[What the exercise asks]
Begin at the line containing "加入澳门威尼斯人官网 (736, 74)" and reproduce every line through the end of the entries below. Nothing else should appear.
-------- Input material --------
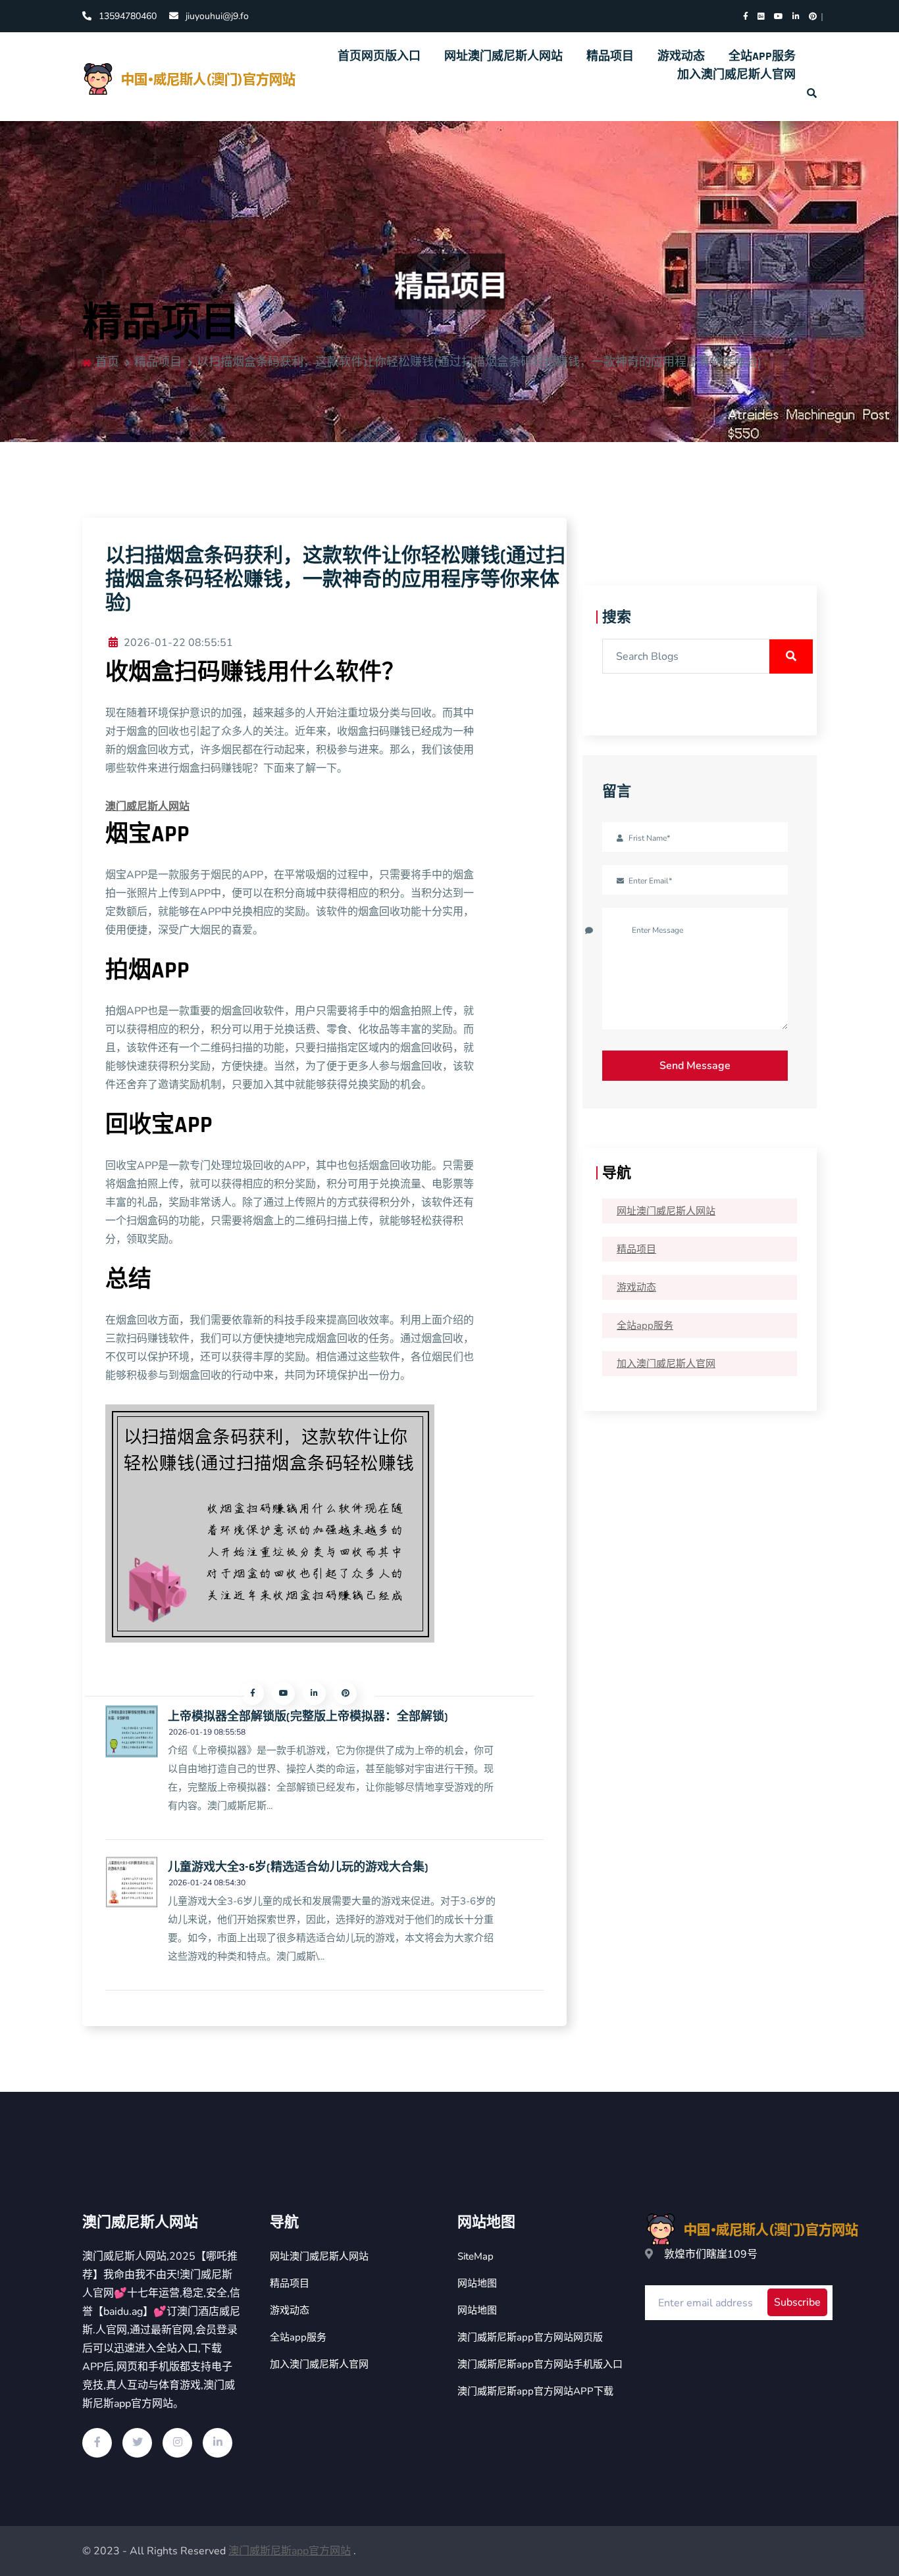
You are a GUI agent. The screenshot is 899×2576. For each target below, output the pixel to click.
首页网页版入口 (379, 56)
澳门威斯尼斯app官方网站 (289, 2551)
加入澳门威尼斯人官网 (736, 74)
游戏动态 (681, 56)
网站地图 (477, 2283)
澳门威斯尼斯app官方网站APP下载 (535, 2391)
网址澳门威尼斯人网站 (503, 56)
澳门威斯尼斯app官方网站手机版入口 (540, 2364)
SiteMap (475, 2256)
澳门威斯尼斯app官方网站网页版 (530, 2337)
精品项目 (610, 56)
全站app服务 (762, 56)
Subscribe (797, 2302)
--------
[The completed task]
加入澳门威尼斯人官网 (736, 74)
游戏动态 (681, 56)
网站地图 (477, 2283)
澳门威斯尼斯app官方网站APP下载 (535, 2391)
网址澳门威尼斯人网站 (503, 56)
澳门威斯尼斯app官方网站手机版入口 (540, 2364)
SiteMap (475, 2256)
澳门威斯尼斯app官方网站网页版 (530, 2337)
精品项目 (610, 56)
全站app服务 (762, 56)
Subscribe (797, 2302)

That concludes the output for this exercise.